» **PROBLEM DETAILS**
Below are some records; copy each line in them that contains "click".

» **EXTRACTED INFORMATION**

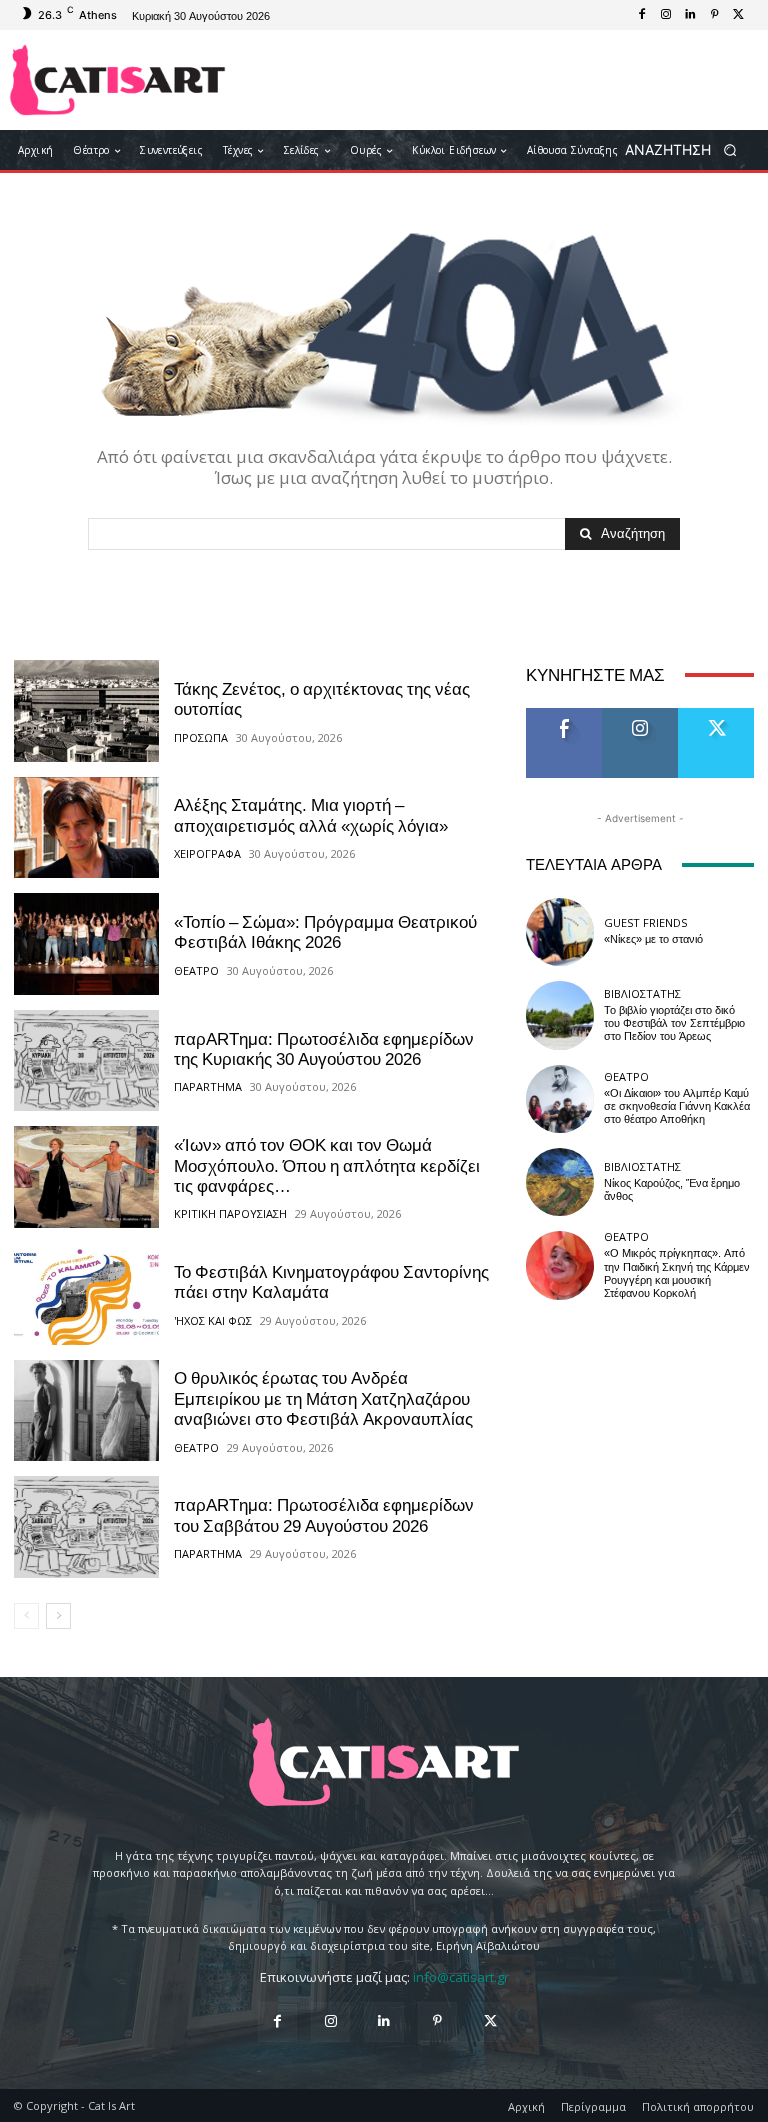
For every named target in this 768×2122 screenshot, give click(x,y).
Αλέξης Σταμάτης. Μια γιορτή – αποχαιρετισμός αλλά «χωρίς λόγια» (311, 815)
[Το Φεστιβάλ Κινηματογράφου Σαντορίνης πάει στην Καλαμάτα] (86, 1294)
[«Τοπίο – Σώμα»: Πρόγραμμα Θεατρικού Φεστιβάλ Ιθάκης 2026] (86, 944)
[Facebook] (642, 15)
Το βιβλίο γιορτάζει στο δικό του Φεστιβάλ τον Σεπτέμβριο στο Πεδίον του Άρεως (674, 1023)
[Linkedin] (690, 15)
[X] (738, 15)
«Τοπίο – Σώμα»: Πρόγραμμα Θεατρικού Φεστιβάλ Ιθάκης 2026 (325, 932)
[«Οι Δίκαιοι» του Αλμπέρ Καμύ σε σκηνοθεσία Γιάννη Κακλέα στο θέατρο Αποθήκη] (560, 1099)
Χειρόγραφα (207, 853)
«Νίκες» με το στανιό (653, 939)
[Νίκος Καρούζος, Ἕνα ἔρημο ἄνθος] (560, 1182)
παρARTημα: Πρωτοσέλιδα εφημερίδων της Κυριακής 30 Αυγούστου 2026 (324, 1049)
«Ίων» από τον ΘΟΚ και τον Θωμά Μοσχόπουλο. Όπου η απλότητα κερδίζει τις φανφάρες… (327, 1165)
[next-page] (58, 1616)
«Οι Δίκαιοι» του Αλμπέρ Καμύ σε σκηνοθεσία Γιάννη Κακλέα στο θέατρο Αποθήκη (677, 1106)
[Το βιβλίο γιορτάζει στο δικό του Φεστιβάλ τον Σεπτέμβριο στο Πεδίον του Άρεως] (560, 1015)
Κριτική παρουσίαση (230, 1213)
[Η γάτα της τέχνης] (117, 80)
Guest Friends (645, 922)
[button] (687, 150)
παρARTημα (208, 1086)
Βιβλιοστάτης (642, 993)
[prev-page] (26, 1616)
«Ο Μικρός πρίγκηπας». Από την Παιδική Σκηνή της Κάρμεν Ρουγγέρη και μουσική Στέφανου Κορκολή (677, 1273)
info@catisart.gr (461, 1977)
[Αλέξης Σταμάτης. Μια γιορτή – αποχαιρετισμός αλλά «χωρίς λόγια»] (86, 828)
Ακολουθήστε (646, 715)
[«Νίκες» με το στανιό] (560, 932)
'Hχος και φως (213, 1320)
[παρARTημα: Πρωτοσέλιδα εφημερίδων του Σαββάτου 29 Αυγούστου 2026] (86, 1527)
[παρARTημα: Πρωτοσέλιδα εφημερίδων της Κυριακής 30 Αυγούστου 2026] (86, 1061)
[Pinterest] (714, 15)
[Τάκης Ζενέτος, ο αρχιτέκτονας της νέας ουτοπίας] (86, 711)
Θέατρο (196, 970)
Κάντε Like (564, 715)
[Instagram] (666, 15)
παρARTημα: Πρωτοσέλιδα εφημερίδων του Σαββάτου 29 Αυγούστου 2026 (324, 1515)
---
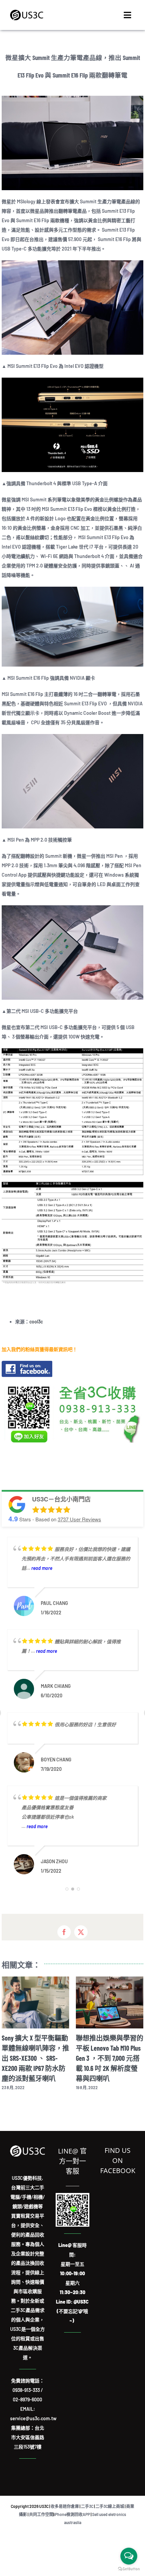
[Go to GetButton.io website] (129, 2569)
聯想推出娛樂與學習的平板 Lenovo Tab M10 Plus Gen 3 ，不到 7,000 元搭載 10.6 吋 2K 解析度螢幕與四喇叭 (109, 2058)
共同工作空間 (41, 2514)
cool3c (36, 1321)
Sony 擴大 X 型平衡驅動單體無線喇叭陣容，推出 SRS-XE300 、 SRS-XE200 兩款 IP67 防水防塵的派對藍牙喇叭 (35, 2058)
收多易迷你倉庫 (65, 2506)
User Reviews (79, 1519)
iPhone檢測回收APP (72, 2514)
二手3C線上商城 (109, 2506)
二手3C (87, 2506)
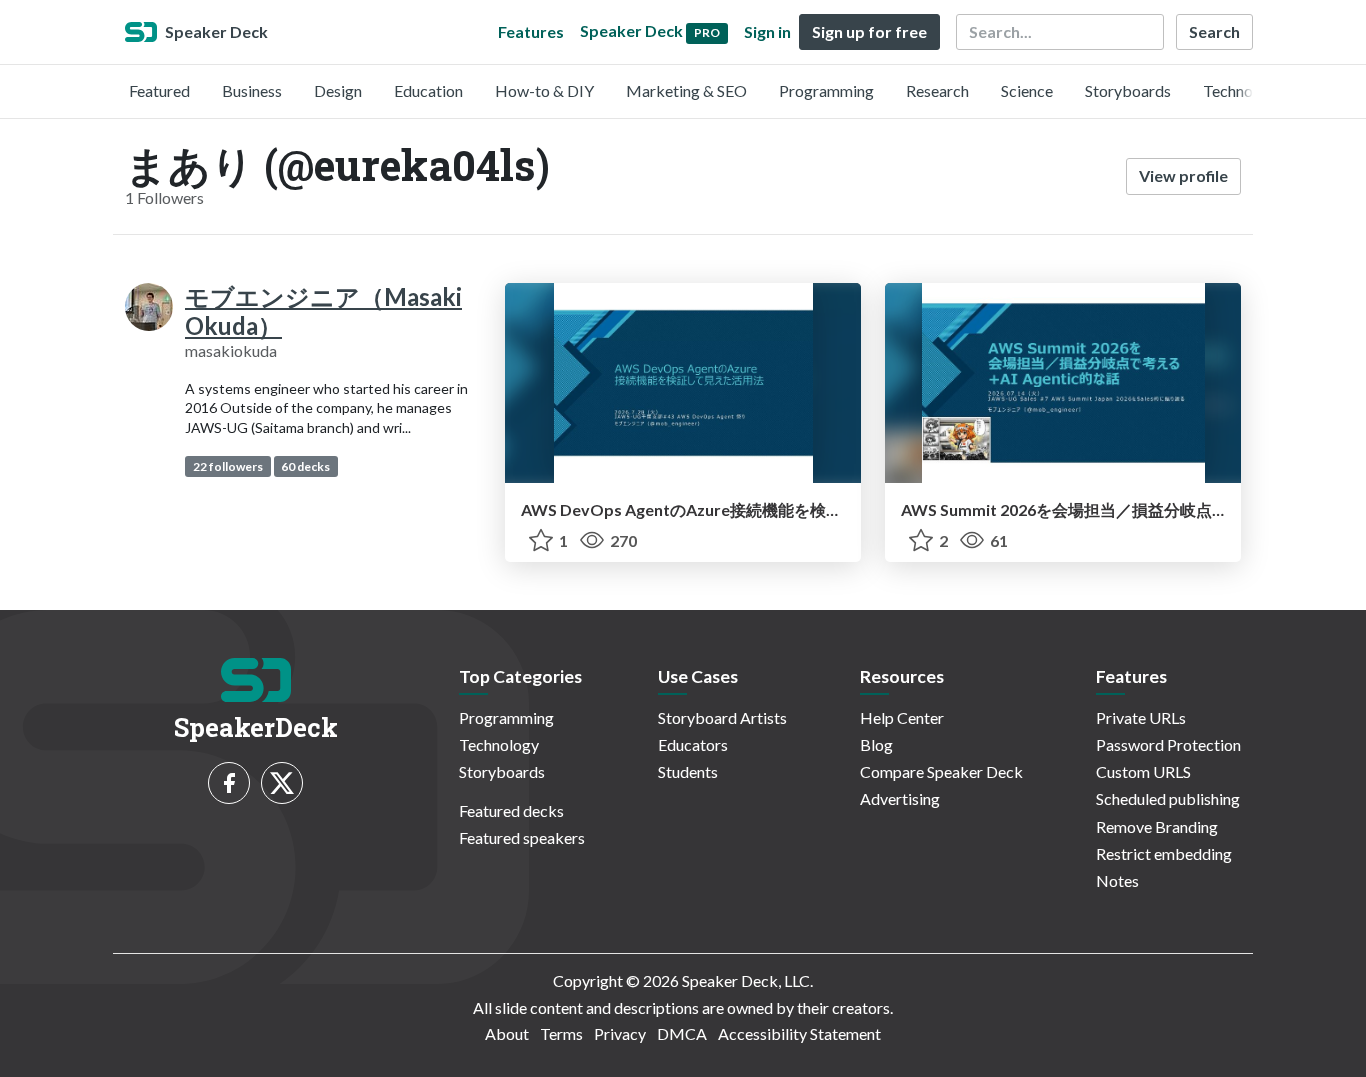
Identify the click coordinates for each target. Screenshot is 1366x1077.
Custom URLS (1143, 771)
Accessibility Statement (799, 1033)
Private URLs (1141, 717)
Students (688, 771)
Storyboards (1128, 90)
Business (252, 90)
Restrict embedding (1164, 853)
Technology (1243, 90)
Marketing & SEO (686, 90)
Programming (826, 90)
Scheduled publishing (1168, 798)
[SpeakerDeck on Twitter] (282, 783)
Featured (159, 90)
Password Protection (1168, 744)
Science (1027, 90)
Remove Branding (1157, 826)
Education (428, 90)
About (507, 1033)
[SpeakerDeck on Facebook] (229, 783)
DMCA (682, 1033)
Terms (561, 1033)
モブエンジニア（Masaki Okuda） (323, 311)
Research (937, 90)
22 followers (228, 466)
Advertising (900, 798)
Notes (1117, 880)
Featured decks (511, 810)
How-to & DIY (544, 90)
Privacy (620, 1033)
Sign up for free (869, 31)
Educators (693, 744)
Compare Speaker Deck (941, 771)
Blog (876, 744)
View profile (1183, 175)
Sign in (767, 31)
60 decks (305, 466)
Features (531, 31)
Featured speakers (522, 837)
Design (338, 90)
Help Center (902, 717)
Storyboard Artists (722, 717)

» **WRITTEN SOLUTION**
For every named target in this 768×2122 screenshot, give click(x,y).
Identify the click coordinates for each target. Screenshot is 1366x1077.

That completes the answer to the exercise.